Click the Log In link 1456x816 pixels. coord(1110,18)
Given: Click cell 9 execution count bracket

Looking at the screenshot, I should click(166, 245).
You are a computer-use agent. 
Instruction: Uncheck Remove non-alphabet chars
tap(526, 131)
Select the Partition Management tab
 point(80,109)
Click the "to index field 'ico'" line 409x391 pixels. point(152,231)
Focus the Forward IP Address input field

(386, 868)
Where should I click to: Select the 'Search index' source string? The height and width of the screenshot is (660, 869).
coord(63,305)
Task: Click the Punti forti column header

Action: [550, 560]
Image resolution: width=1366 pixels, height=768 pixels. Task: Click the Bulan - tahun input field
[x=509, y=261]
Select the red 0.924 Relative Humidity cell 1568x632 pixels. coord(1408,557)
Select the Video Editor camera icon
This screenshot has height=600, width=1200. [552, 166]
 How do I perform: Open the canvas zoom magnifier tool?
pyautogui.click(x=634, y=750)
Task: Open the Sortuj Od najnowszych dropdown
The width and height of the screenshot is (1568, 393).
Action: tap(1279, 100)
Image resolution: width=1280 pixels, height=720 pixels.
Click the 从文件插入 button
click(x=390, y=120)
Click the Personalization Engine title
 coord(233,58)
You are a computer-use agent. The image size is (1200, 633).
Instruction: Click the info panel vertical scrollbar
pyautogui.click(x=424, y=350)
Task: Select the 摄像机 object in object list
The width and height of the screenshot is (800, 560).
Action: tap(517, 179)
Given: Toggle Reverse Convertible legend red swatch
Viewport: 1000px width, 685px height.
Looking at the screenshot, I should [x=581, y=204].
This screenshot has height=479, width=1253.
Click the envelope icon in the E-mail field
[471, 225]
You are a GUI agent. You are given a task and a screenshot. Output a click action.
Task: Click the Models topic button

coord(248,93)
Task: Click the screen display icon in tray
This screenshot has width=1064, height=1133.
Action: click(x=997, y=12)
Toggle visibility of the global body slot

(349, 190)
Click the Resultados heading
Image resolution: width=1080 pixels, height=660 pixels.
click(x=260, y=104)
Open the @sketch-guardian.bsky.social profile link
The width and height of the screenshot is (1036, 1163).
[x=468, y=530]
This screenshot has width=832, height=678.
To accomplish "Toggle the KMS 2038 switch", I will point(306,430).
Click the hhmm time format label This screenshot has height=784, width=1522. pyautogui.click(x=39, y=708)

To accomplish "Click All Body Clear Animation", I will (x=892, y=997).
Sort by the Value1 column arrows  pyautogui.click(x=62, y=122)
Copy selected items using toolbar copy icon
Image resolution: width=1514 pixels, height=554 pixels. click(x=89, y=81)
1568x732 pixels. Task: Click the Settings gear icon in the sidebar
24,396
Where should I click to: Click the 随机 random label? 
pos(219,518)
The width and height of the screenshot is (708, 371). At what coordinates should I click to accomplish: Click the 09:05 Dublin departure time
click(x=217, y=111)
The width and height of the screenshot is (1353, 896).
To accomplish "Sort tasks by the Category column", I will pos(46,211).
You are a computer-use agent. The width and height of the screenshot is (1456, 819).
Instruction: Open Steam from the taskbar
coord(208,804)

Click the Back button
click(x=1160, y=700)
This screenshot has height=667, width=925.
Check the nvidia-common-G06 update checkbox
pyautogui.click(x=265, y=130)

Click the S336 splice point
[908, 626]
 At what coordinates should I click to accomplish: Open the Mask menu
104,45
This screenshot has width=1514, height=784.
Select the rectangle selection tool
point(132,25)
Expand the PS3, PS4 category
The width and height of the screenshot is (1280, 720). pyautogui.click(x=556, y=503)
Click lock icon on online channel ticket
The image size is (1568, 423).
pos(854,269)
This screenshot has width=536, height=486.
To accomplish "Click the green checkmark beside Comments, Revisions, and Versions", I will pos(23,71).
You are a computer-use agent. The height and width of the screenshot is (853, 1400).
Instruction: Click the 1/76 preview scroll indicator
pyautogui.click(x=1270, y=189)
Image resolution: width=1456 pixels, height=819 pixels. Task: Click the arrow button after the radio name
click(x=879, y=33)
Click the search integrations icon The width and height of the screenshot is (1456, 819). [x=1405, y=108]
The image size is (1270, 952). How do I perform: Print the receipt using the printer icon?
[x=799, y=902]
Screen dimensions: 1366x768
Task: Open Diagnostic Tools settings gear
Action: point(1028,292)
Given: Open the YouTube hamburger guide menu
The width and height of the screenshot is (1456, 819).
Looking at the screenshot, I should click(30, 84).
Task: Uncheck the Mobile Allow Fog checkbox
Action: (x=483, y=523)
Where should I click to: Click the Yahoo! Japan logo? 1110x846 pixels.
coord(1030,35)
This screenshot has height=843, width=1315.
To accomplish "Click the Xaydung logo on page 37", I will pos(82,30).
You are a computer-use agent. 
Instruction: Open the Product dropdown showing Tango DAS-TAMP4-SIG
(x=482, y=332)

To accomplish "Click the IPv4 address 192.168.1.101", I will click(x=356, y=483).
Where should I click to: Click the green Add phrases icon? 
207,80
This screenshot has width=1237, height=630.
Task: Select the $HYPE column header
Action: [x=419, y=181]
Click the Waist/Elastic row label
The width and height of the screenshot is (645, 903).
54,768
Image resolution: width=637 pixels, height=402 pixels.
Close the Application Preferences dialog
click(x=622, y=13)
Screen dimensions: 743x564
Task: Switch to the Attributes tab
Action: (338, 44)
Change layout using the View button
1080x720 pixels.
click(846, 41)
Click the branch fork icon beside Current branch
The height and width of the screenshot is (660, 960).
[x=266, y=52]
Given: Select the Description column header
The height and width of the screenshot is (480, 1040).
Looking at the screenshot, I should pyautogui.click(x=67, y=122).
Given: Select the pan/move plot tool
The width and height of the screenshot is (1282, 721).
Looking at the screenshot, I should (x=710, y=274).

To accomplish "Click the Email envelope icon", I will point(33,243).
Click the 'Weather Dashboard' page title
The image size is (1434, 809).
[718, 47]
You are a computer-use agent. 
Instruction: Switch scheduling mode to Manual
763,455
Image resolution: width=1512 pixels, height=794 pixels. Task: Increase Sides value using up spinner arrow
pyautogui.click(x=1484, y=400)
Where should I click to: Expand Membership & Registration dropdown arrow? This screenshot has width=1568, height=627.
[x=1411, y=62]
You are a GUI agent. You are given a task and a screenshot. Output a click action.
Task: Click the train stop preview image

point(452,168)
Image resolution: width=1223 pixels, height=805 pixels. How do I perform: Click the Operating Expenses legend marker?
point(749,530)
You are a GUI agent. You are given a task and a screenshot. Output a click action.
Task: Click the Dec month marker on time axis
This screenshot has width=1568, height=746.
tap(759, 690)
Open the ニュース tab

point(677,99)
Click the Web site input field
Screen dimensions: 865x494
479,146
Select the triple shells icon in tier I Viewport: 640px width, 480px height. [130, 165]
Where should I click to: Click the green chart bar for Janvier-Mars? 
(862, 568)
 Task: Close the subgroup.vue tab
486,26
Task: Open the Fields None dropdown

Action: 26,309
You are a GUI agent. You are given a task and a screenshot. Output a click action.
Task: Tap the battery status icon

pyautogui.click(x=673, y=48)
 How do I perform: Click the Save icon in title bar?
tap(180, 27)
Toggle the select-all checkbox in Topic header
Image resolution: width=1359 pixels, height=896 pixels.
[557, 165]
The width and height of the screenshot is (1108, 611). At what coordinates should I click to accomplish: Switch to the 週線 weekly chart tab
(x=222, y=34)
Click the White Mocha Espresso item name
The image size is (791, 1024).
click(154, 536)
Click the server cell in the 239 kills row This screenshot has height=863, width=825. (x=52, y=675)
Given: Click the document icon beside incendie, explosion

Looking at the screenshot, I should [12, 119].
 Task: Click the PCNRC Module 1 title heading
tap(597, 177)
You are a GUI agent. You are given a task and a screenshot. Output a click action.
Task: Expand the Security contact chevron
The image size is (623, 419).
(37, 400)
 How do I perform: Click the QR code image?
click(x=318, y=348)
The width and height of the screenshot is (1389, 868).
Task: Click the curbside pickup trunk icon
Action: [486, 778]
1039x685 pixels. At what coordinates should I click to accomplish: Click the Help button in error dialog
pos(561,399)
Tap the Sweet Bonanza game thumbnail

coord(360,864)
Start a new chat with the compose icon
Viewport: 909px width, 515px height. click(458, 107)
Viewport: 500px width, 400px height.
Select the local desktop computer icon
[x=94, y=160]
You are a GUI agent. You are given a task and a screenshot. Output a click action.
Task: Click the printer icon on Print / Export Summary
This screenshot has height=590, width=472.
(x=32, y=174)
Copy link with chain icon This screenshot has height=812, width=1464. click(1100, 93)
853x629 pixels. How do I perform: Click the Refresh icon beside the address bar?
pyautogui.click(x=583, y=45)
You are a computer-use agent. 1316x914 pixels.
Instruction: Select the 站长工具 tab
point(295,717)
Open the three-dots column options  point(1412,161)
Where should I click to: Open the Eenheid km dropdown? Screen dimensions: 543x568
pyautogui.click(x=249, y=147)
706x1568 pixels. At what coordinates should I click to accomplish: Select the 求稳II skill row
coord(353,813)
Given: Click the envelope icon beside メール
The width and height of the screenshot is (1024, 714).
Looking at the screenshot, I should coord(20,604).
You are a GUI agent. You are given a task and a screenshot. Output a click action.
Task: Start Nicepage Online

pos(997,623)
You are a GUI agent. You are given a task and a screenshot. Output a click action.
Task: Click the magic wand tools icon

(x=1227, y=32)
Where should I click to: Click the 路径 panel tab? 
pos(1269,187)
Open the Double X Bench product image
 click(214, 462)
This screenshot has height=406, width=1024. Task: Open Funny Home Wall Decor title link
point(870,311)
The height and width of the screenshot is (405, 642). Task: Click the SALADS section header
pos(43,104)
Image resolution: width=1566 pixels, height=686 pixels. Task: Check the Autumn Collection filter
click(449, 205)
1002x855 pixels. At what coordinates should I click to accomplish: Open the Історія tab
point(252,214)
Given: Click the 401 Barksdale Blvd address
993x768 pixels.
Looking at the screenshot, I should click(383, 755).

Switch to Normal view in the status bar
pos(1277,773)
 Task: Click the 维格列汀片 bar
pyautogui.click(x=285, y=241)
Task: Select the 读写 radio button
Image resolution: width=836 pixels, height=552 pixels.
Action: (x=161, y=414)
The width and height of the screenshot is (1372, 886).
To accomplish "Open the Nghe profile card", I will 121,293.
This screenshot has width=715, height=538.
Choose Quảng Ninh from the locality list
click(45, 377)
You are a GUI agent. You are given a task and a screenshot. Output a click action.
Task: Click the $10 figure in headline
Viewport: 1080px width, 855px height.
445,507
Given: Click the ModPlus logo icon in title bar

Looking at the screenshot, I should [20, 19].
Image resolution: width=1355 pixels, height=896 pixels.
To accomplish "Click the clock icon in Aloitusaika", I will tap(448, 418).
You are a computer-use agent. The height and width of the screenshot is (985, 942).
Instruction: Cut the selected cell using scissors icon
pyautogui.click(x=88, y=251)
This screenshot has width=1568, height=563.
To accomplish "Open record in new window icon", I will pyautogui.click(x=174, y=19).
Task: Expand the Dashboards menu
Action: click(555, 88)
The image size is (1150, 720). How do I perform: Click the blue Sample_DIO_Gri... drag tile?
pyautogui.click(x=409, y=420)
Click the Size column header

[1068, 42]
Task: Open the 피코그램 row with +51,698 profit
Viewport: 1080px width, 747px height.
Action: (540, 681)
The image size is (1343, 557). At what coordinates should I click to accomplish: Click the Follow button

__________

■ STATED EXERCISE ■
Convert the material from the line with "Given: Click cell 9 execution count bracket" to the line with "Select the red" into a numbered list, omitting blank lines.

■ OUTPUT FOR THIS TASK ■
1. Given: Click cell 9 execution count bracket
2. Looking at the screenshot, I should click(166, 245).
3. You are a computer-use agent. 
4. Instruction: Uncheck Remove non-alphabet chars
5. tap(526, 131)
6. Select the Partition Management tab
7.  point(80,109)
8. Click the "to index field 'ico'" line 409x391 pixels. point(152,231)
9. Focus the Forward IP Address input field
10. (386, 868)
11. Where should I click to: Select the 'Search index' source string? The height and width of the screenshot is (660, 869).
12. coord(63,305)
13. Task: Click the Punti forti column header
14. Action: [550, 560]
15. Image resolution: width=1366 pixels, height=768 pixels. Task: Click the Bulan - tahun input field
16. [x=509, y=261]
17. Select the red 0.924 Relative Humidity cell 1568x632 pixels. coord(1408,557)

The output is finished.